> SOURCE RECORDS:
Content starts

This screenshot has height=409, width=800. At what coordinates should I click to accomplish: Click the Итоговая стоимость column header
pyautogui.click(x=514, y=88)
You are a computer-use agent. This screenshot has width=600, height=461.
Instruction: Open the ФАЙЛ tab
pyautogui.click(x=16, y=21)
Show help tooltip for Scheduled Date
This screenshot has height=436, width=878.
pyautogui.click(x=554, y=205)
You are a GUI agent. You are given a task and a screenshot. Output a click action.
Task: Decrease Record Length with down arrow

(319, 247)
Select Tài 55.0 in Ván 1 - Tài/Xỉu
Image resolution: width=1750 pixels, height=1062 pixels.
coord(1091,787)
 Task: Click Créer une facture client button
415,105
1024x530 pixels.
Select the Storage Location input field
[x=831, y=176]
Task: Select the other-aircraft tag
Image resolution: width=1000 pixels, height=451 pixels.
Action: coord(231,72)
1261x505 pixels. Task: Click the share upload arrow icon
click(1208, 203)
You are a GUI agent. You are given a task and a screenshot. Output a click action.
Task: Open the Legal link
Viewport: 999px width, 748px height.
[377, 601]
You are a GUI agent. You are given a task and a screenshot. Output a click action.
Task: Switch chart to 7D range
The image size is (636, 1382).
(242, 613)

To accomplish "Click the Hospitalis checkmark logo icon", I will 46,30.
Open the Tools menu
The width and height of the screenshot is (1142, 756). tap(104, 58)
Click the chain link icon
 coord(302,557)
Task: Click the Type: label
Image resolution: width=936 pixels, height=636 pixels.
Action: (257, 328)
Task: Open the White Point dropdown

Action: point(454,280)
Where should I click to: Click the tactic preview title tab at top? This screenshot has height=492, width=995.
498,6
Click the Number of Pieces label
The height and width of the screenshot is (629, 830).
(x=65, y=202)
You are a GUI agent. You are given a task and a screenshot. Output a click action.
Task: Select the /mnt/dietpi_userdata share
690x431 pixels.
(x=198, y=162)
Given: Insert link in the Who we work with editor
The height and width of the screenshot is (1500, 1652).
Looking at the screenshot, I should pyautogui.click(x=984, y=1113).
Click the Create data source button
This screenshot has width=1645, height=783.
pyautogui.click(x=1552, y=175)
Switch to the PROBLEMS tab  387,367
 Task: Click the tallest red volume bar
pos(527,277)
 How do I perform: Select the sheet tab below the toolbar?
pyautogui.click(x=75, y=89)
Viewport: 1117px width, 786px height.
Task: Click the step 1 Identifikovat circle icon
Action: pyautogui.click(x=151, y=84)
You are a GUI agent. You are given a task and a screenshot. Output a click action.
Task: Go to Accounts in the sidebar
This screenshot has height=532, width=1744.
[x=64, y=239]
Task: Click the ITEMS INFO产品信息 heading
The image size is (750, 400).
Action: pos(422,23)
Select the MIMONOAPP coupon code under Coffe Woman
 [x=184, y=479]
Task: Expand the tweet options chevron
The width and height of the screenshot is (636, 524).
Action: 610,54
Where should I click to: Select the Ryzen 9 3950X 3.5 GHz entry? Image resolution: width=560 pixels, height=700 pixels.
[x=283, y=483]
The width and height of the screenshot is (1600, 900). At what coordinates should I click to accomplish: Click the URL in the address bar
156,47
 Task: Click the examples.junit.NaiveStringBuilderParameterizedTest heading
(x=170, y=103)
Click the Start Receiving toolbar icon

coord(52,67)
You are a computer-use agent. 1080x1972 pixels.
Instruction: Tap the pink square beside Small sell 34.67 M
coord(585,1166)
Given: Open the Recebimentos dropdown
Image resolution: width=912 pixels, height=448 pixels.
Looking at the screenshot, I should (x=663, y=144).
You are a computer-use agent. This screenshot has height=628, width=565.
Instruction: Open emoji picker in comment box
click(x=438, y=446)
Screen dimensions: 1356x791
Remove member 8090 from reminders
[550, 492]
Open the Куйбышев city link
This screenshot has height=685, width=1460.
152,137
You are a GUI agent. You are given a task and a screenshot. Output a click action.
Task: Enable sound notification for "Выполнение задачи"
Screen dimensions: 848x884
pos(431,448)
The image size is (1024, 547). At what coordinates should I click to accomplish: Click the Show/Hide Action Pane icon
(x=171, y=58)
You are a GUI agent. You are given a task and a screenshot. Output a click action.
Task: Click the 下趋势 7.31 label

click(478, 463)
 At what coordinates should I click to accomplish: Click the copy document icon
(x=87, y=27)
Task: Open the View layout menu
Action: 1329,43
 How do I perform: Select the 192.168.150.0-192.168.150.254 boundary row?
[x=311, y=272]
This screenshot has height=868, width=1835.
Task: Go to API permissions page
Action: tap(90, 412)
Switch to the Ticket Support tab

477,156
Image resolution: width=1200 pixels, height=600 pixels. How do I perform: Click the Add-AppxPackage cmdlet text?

Content ends

> REQUIRED WORK:
Above this task is a listing. Restate, word for word and with nothing added, the lines from the one with "Task: Select the /mnt/dietpi_userdata share" through the one with "Given: Insert link".

> SOLUTION TO THIS TASK:
Task: Select the /mnt/dietpi_userdata share
690x431 pixels.
(x=198, y=162)
Given: Insert link in the Who we work with editor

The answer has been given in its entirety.